A cidade está no vermelho. Os governos federal e estadual só demonstram preocupação com a tal preservação ambiental, não movendo uma palha sequer para proporcionar melhores condições de vida à população nativa. Toda a recente legislação ambiental é negativa, preconiza que o homem local deva ser um mero espectador, um ser contemplativo do bucólico, amante da natureza e se alimentado da brisa marinha. Aquela conversa de desenvolvimento auto-sustentado é só pra inglês ver. Como os ambientalistas esperam que a população local respeite e se empenhe nas questões ambientais se estas questões para ele não tem valor positivo? A questão ambiental deveria estar associada a outros projetos de desenvolvimento da região. Projetos que fossem entendidos, aceitos e que contassem com o compromisso da população, que gerassem valores dignos de serem respeitados e defendidos por todos. Valores que contemplassem primeiramente o homem e a natureza como pano de fundo necessário de uma existência digna e não o contrário. Toda simbologia ambientalista tem em Ubatuba um significado de entrave, de desemprego, de aflição. Não se pode arrancar um arbusto, não se pode plantar uma rama de mandioca sem incorrer em crime ambiental! Oitenta por cento das áreas do município são praticamente intocáveis, inviáveis para o nativo continuar vivendo e tirando da terra e do mar a subsistência! Que ação compensatória foi dada a essa população? Sabemos o papel que a Mata Atlântica representa no âmbito nacional e internacional, mas qual é o papel da população que vive na região? Apenas de pagar a fatura? Qual é o nosso papel? O de guardiães de barriga vazia dos Jardins do Éden ou do que dele sobrou? Dizem que a cabeça é apenas o estômago consciente, daí...

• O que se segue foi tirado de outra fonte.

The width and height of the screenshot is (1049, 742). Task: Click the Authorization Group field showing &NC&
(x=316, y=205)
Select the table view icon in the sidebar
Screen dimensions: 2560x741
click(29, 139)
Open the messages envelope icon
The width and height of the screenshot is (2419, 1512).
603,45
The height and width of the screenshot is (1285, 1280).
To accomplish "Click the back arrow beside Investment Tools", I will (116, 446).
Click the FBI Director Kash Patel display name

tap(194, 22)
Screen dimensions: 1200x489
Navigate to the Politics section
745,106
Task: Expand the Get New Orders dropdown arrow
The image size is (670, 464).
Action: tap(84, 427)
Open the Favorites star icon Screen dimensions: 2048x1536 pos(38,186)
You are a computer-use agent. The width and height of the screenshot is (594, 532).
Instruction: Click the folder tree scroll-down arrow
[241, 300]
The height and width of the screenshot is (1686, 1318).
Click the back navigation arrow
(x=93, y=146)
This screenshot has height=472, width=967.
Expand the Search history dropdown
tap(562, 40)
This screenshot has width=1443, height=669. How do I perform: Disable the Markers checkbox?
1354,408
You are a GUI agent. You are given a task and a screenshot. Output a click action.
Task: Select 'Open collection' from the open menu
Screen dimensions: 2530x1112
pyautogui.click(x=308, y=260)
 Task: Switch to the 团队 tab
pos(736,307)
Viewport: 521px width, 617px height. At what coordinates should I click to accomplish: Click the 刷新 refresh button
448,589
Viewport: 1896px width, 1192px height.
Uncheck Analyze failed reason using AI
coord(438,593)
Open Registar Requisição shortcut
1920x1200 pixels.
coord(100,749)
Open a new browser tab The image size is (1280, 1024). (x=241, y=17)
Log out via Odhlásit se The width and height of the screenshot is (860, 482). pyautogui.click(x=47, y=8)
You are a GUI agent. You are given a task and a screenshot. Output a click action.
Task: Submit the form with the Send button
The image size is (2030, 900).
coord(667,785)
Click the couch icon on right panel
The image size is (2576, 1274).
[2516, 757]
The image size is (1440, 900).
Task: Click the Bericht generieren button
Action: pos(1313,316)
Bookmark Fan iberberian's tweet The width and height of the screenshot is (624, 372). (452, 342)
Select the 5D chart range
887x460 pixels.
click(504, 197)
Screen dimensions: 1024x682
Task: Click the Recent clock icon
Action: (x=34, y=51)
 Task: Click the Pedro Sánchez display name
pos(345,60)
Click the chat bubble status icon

Este é um triste retrato da minha Ubatuba, tão perto da riqueza e de chapéu na mão, agonizante em seu novo ciclo de decadência. Talvez tiremos disso tudo um aprendizado. Quem sabe, em 2037, no quarto centenário do município, São Paulo e o Brasil queiram olhar um pouco por nós. Enquanto isso, parabéns Ubatuba. pelos seus 361 aninhos.Fim do texto.